Chana Gabay, who bills herself as a Medical Scientific translator and editor, states that “A dispute has arisen on the issue of vaccines,” but fails to mention that the quarrel hardly resides in the medical or scientific community. Barring a few rare and typically minor complications, scientific evidence shows that vaccines are safe. The most highly regarded medical and scientific organizations, including the American Academy of Pediatrics, Centers for Disease Control and Prevention, National Institutes of Health, National Academy of Sciences and the World Health Organization, encourage vaccination and deem it safe practice.

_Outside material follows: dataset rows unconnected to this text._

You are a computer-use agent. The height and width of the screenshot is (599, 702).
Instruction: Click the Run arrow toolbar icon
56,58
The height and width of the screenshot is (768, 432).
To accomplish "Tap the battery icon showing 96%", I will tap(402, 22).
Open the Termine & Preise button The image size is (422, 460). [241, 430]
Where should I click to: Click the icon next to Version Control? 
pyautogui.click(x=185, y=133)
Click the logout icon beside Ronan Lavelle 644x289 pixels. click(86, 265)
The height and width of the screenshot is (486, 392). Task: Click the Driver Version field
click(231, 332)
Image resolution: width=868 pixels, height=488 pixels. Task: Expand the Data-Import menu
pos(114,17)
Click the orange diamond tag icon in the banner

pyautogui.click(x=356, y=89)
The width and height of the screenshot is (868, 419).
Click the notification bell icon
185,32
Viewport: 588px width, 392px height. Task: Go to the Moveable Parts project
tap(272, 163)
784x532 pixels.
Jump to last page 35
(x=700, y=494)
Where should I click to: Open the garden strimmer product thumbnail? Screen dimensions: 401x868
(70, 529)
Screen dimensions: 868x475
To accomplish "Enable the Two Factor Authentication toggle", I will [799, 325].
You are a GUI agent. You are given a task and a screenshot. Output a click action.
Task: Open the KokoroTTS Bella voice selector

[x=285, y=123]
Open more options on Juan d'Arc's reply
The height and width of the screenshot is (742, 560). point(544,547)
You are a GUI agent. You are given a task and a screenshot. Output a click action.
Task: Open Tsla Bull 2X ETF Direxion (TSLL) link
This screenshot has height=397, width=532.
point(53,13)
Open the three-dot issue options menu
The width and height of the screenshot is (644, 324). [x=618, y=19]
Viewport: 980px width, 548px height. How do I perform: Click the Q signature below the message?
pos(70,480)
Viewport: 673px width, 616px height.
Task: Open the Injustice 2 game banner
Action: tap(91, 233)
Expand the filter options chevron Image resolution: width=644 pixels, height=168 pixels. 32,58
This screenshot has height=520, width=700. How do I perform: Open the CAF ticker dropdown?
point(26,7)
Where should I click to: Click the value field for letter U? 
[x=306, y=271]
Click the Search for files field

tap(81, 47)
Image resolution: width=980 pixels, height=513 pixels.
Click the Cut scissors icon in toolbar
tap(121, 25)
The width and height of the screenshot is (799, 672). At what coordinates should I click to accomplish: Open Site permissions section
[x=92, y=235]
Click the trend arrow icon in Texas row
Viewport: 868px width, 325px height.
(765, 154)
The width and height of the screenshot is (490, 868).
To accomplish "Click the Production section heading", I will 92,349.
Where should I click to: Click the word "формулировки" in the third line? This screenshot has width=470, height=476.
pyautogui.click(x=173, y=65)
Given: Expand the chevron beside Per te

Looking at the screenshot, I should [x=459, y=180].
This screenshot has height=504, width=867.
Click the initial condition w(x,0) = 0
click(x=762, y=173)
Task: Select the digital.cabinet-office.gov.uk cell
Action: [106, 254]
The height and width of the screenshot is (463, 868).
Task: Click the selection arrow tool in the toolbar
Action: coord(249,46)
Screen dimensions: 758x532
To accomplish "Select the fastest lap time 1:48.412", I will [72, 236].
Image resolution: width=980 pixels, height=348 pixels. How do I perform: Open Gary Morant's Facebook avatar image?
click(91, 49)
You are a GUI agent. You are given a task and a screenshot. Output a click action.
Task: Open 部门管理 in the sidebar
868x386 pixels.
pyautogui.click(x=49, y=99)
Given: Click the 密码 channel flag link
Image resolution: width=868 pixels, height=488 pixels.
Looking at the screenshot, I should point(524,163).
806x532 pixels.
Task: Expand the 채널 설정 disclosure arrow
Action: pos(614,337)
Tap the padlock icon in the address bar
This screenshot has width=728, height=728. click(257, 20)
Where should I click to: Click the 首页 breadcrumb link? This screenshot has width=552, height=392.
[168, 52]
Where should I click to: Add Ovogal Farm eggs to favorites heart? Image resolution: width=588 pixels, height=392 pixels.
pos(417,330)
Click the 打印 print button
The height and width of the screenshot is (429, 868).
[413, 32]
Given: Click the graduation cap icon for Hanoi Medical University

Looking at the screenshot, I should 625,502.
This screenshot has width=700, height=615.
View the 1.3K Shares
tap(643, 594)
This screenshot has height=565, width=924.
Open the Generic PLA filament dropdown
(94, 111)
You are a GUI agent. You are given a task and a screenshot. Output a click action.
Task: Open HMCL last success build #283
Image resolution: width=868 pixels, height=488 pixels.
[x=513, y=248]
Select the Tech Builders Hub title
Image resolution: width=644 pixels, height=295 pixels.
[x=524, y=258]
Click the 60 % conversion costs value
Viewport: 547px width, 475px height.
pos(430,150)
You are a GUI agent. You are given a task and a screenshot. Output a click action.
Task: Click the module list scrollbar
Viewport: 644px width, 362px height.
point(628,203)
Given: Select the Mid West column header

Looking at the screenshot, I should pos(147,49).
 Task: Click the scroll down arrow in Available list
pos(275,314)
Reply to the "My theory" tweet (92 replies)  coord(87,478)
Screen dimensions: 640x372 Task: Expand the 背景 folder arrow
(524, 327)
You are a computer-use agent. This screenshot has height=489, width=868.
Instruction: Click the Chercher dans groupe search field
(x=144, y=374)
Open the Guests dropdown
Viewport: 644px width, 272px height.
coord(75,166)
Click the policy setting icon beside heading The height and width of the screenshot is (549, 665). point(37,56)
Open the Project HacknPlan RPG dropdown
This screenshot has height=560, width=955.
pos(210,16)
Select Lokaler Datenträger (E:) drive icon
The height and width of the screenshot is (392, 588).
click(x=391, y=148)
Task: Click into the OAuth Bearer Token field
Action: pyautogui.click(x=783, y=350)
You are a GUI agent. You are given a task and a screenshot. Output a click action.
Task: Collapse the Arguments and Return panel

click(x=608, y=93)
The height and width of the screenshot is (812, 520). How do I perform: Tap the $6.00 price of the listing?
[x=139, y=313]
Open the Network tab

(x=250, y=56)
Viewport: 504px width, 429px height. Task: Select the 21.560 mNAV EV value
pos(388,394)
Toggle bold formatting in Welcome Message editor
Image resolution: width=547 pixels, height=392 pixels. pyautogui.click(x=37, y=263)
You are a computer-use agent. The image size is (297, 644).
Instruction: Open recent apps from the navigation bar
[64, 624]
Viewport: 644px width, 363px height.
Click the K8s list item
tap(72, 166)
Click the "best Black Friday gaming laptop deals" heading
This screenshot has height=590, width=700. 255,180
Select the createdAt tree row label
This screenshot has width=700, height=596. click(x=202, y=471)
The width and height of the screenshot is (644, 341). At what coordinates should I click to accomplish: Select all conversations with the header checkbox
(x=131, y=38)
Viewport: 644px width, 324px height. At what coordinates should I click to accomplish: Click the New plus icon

More than 90% of surveyed physicians agree with current official vaccination recommendations and say they would apply them to their own children. A 2014 survey from the Pew Research Center found that 86% of scientists with the American Association for the Advancement of Science also believe that childhood vaccines should be mandatory. While Chana Gabay tells people, “There is a lot of information on the internet and you need to know what information to rely on,” what she should be responsibly telling them is to seek factual information from experts.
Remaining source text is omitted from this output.